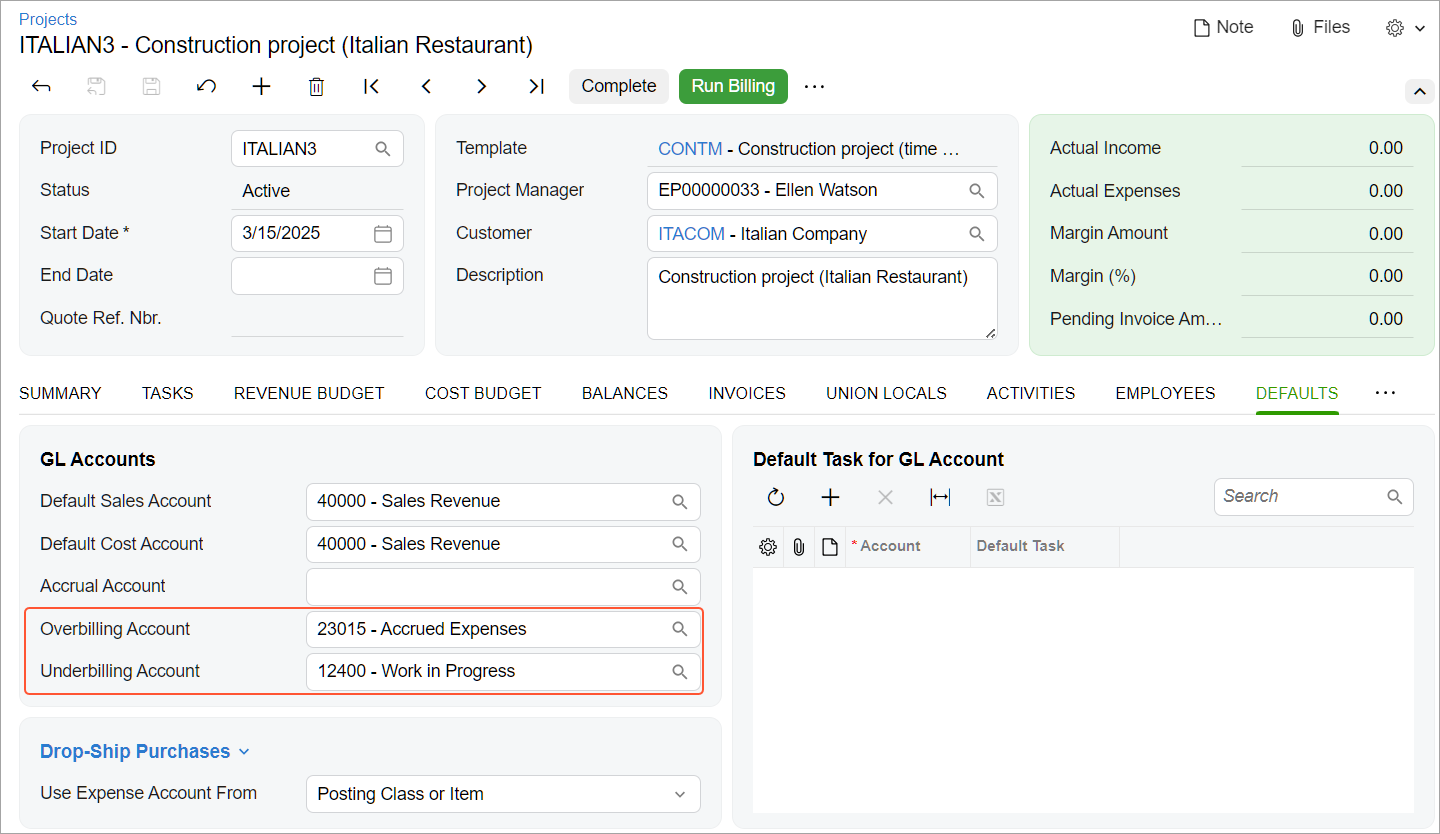The image size is (1440, 834).
Task: Click the undo changes icon in toolbar
Action: click(x=206, y=87)
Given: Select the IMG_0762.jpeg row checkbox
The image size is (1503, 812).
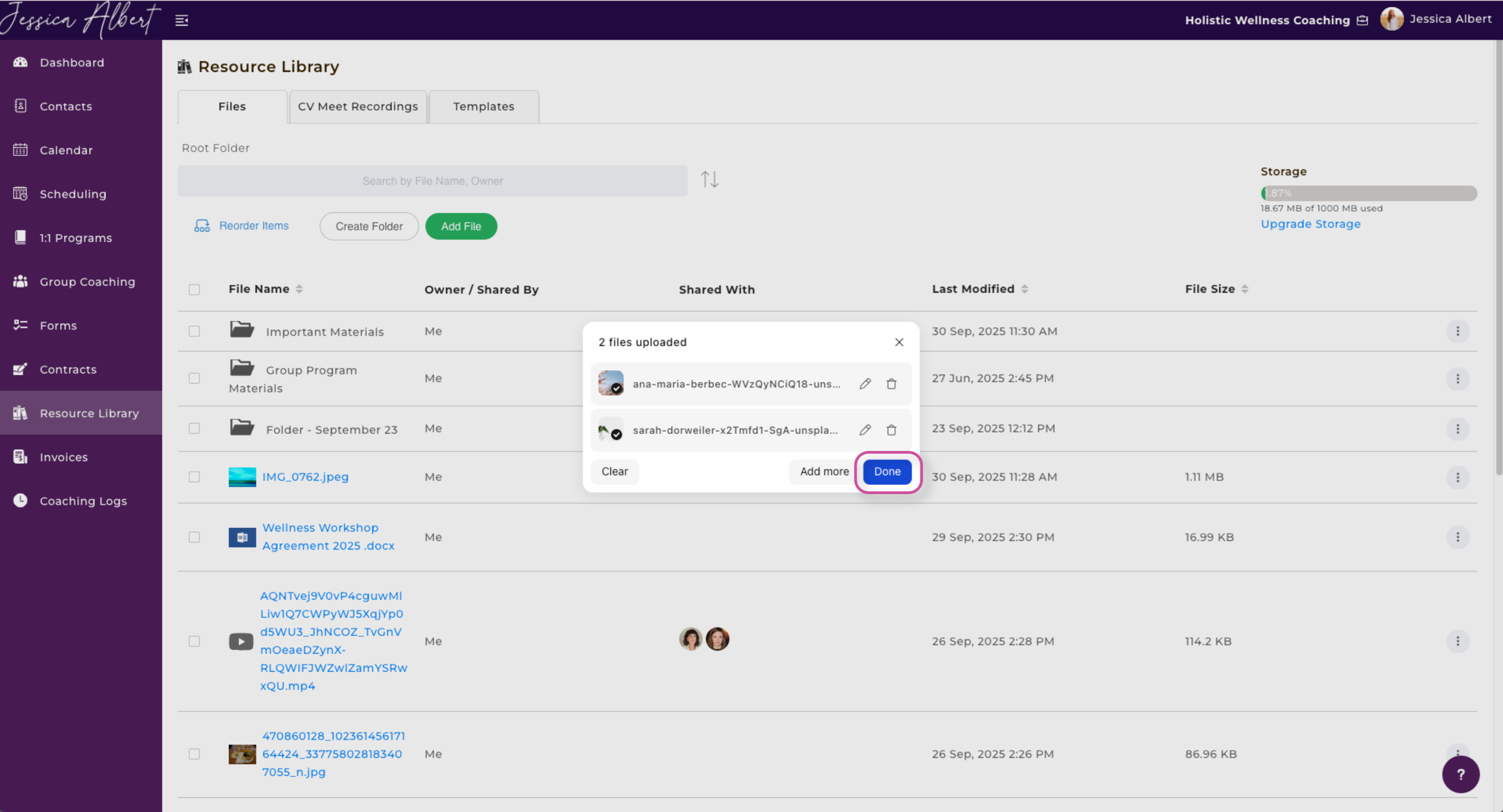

▶ **Brief**
Write out every line of the items above word for word, leaving out the pictures.

▶ **Exercise solution**
The image size is (1440, 834).
Task: Click the undo changes icon in toolbar
Action: click(x=206, y=87)
Given: Select the IMG_0762.jpeg row checkbox
The image size is (1503, 812).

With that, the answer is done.